▸ Dataset records:
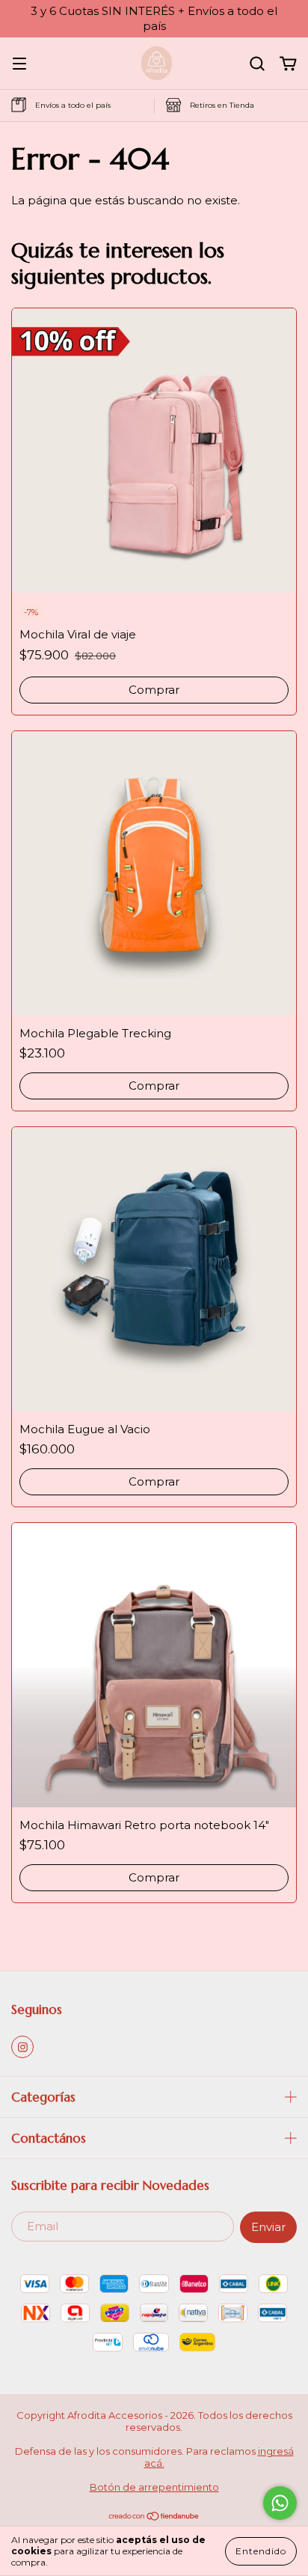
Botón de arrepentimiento (154, 2487)
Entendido (260, 2551)
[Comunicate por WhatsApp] (280, 2503)
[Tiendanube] (154, 2518)
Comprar (154, 690)
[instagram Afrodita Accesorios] (22, 2047)
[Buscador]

▸ Description of the task:
Every line from the one containing "[Tiendanube] (154, 2518)" through the end of the material above should be retyped exactly; please include nothing else.

▸ Task solution:
[Tiendanube] (154, 2518)
Comprar (154, 690)
[instagram Afrodita Accesorios] (22, 2047)
[Buscador]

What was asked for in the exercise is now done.